Em 1950, tornara-se claro que estas dificuldades impediam a recuperação da economia europeia, levando 18 governos europeus a criar a UEP. A nova organização reuniu os défices e excedentes comerciais dos seus membros, e ao compensar os défices entre um país e um conjunto de parceiros com os excedentes existentes junto de outros, permitiu que a Europa liquidasse multilateralmente as suas operações comerciais sem ter de assegurar a convertibilidade das suas moedas.

A analogia com o Instex é directa. O Irão poderá compensar os défices que mantém com um conjunto de países europeus usando os excedentes que mantém com outros. Conseguirá fazer isso sem recorrer a créditos em dólares e sem ter de efectuar pagamentos através do SWIFT, a Sociedade para Telecomunicações Financeiras Interbancárias Globais, através da qual as liquidações transfronteiriças convencionais são realizadas, e que foi igualmente ameaçada com sanções dos EUA.

Adicionalmente, a UEP recebeu uma dotação de 600 milhões de dólares para emprestar a membros que apresentassem défices comerciais junto do grupo como um todo. O Conselho da UEP estava compreensivelmente preocupado com o reembolso desses créditos. Quando, em 1950, a Alemanha Ocidental mostrou sinais de esgotar o seu crédito, o Conselho enviou uma pequena equipa de especialistas para diagnosticar o problema. A equipa recomendou um aumento na taxa de juro do banco central alemão, um aumento nas reservas mínimas dos bancos comerciais e um tecto para o crédito. Com a adopção destas medidas monetárias restritivas, a balança comercial alemã voltou ao equilíbrio. A UEP sobreviveu para lutar mais um dia.
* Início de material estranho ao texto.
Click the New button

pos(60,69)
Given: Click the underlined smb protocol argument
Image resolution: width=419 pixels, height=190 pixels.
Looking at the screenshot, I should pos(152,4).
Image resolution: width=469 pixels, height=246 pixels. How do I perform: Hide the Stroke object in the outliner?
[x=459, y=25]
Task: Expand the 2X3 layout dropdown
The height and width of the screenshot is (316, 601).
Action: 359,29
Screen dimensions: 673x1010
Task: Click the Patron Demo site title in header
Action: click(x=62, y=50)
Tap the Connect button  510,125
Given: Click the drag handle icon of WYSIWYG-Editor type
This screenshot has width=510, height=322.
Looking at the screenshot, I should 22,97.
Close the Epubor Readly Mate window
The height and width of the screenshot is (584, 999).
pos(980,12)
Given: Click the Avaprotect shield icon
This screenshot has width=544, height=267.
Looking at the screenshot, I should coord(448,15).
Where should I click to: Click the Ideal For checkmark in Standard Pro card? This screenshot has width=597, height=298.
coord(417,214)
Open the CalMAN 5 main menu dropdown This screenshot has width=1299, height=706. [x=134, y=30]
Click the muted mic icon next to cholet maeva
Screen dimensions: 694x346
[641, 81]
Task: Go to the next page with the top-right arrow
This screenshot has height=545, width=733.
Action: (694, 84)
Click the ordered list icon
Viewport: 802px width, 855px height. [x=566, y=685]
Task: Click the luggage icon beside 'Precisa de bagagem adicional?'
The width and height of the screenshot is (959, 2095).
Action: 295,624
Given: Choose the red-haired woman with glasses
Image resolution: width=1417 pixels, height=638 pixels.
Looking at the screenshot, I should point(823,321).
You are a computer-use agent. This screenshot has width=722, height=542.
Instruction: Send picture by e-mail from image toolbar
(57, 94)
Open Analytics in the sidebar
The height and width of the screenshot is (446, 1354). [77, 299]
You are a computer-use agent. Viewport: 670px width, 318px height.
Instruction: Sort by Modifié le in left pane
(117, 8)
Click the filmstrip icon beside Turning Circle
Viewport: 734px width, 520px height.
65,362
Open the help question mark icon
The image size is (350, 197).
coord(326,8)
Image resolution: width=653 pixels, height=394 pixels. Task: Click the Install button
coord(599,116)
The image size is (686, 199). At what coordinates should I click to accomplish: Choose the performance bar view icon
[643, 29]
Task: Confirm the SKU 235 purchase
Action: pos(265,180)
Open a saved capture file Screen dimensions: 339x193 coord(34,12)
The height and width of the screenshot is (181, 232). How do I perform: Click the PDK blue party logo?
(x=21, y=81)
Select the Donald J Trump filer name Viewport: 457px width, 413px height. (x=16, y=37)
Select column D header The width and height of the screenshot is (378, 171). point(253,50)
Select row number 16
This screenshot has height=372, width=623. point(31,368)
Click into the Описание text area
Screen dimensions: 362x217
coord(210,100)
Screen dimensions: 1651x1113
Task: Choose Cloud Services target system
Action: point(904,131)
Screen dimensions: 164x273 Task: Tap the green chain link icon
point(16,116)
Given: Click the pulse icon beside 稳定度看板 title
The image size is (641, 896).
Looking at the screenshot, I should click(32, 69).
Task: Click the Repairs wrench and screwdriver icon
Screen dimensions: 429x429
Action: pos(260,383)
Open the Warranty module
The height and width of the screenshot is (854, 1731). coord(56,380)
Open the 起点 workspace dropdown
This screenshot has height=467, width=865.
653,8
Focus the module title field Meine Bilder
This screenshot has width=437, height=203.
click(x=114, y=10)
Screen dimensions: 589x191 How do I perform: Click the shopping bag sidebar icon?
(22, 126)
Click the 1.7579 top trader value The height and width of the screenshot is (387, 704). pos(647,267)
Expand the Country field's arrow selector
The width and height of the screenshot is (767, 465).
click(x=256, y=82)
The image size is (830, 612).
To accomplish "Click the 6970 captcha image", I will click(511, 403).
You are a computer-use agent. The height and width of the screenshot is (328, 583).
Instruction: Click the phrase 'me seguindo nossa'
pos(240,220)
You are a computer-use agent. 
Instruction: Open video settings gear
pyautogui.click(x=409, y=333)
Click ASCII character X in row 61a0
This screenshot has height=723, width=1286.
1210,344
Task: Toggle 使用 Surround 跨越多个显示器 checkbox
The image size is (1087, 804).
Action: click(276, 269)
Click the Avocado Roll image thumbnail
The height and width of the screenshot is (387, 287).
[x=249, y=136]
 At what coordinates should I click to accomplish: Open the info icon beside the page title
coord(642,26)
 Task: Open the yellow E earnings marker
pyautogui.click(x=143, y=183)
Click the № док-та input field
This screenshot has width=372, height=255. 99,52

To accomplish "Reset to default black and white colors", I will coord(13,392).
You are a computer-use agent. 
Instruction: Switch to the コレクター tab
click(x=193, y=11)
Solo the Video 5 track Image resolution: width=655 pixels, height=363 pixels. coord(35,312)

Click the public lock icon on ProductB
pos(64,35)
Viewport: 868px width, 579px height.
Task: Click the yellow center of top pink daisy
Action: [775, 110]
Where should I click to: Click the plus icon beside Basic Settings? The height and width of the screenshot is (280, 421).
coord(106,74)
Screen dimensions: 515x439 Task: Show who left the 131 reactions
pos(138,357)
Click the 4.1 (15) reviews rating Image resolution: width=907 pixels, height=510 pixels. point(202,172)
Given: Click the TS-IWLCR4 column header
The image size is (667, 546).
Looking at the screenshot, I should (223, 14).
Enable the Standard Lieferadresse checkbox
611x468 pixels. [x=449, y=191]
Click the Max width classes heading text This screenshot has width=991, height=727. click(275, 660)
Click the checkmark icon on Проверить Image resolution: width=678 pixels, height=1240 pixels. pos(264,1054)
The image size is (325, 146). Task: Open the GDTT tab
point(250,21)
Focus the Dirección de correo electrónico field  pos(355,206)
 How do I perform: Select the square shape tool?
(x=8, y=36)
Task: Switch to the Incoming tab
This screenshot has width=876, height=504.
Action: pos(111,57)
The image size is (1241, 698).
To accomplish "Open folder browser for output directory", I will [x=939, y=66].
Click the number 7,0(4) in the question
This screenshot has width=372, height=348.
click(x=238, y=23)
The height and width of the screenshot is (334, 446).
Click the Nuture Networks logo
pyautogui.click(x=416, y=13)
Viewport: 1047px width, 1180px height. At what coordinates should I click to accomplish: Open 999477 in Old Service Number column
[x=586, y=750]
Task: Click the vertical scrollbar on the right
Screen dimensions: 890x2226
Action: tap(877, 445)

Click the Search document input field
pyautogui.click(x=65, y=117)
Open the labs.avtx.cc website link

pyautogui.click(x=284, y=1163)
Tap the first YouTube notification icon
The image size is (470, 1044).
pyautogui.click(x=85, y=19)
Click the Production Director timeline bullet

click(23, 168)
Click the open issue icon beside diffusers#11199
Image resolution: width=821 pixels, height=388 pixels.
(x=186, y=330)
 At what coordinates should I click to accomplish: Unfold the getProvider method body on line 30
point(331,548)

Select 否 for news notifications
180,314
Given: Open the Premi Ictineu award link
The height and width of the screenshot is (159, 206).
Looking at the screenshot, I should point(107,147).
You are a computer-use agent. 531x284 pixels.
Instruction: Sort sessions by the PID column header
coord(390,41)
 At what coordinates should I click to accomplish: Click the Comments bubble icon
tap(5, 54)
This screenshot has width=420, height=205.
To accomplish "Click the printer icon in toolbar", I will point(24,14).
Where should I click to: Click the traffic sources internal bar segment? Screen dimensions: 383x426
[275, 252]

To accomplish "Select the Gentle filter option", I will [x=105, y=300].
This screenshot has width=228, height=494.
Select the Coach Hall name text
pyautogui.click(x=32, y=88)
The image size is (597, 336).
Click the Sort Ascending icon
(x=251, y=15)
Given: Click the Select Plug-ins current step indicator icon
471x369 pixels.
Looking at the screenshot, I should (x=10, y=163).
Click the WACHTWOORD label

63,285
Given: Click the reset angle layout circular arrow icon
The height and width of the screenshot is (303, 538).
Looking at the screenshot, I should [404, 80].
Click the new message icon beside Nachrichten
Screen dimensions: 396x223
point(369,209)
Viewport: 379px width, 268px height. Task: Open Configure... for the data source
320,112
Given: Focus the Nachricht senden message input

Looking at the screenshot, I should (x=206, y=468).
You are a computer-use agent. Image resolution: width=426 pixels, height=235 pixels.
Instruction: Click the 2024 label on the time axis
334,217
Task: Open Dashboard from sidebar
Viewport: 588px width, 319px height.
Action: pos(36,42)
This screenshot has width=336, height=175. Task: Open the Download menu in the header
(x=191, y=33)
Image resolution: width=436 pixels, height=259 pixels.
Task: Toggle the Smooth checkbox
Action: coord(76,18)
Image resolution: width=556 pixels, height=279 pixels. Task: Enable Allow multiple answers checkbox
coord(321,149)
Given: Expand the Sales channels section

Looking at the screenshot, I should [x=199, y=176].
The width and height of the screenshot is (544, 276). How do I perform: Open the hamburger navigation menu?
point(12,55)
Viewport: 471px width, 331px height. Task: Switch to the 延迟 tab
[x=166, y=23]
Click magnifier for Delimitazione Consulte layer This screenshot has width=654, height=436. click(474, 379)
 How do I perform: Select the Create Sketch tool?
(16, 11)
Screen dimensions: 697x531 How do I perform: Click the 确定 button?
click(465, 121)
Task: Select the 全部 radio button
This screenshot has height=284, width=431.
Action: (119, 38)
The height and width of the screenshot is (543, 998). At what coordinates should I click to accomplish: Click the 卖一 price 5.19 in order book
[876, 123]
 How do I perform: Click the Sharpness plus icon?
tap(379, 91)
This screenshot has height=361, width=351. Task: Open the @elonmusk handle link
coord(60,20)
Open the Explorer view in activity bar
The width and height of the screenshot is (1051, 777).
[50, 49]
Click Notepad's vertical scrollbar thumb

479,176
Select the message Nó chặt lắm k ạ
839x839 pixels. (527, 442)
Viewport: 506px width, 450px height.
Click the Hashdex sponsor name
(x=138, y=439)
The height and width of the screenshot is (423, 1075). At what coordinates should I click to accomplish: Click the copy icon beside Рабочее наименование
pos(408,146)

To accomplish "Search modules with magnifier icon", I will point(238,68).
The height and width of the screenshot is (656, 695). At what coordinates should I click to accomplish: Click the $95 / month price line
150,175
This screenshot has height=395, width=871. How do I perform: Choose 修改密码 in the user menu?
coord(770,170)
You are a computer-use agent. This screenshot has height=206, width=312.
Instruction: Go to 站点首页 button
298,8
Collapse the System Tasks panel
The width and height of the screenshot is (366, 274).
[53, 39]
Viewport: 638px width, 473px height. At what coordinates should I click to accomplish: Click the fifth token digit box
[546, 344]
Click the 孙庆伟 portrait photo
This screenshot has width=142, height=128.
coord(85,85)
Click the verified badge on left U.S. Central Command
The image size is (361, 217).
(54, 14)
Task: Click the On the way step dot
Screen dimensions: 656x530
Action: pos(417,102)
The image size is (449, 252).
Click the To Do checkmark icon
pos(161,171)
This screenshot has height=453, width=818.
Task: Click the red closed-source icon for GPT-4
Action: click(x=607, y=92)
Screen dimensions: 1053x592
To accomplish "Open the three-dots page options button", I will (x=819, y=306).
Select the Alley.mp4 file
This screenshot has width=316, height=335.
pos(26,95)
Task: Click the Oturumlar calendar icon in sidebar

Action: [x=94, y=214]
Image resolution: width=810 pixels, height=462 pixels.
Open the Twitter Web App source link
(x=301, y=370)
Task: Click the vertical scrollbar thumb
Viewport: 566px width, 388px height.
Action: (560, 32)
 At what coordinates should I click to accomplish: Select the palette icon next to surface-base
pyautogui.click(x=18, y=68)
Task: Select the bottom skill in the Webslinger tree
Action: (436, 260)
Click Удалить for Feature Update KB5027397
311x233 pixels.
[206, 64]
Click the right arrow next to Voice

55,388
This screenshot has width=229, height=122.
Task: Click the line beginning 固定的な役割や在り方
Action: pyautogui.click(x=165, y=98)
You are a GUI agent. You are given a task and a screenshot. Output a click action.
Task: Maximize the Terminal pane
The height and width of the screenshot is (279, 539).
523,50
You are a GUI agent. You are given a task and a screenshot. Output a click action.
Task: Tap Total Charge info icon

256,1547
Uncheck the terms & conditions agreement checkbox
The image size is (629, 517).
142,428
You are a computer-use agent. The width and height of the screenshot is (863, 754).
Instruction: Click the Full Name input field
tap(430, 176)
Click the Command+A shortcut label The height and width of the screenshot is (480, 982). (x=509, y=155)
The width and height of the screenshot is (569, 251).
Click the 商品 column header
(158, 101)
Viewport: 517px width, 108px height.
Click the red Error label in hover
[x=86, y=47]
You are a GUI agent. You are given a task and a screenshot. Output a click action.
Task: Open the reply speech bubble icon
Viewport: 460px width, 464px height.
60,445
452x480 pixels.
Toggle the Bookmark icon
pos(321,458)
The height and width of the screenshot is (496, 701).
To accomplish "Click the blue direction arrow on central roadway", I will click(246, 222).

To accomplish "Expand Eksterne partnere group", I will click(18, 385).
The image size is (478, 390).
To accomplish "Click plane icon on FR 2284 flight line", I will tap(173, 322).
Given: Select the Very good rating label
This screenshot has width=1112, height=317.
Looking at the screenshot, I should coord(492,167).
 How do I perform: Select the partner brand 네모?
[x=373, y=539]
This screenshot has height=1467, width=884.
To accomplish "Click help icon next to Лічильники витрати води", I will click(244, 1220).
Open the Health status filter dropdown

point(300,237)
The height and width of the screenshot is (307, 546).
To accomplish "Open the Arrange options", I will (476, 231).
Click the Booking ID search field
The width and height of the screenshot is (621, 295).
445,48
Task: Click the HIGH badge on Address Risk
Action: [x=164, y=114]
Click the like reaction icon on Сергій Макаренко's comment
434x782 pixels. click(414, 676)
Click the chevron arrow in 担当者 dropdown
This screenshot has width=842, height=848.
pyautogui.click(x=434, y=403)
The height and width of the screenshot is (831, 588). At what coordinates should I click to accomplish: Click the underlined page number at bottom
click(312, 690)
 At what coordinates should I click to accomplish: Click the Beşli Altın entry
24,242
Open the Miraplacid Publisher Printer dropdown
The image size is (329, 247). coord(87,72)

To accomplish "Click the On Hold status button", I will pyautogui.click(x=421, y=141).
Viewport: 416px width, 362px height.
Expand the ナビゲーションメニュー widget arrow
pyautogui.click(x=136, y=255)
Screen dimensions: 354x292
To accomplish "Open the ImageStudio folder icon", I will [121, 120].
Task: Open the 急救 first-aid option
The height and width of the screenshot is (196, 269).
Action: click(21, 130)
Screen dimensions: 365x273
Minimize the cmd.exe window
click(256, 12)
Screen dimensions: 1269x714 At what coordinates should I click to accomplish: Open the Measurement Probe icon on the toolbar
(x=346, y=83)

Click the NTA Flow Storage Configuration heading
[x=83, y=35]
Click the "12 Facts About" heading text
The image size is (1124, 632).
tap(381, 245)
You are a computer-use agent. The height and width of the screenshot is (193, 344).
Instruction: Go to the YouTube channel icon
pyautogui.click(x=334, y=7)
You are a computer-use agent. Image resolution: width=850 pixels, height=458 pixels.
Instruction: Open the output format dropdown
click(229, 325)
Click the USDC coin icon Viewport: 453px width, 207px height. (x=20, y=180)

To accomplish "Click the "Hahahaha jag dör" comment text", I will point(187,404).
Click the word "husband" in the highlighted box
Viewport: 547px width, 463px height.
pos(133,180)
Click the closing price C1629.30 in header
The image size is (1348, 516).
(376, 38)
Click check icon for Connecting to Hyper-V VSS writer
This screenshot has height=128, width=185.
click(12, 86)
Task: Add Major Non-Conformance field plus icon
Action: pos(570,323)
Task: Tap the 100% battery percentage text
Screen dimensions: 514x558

Novamente, as implicações para o Instex são evidentes. Não existem motivos para esperar que a balança comercial entre o Irão e a Europa esteja equilibrada ao minuto. Terão de existir créditos que compensem as empresas que exportam para o Irão nos períodos em que o país compre mais à Europa do que venda. Terá de existir supervisão e ajuste de políticas para assegurar o rápido reembolso desses créditos.

Antes de 1950, o governo dos EUA opôs-se vigorosamente à criação da UEP, tal como agora se opõe vigorosamente ao Instex. A preocupação de então residia na discriminação: receava-se que os países europeus considerassem mais simples realizar importações entre si, mas, na ausência de dólares, ainda recusassem importar da América. Além disso, os responsáveis dos EUA preocupavam-se com o facto de que a UEP duplicaria e enfraqueceria as funções do recém-criado Fundo Monetário Internacional.

Neste ponto, porém, as duas narrativas divergem. Com o advento da Guerra Fria, a administração do presidente Harry S. Truman e o Congresso dos EUA reconheceram a urgência da reconstrução europeia. Para esse fim, autorizaram a utilização, pela UEP, de 350 milhões de dólares dos fundos do Plano Marshall.

Desta vez, os EUA não estão prestes a ajudar a Europa com o seu projecto de liquidação de operações comerciais, independentemente de existir ou não uma nova Guerra Fria. Mas, ao contrário de 1950, os actuais governos europeus conseguem fazer funcionar este mecanismo sozinhos. Têm o dinheiro. Conseguem gerir a compensação. E a história fornece orientações para fazê-lo.

BARRY EICHENGREEN

Barry Eichengreen é professor de economia na Universidade da Califórnia, em Berkeley, e ex-conselheiro sénior de política do Fundo Monetário Internacional. Seu último livro é The Temptation Populist: Economic Grievance and Political Reaction in the Modern Era.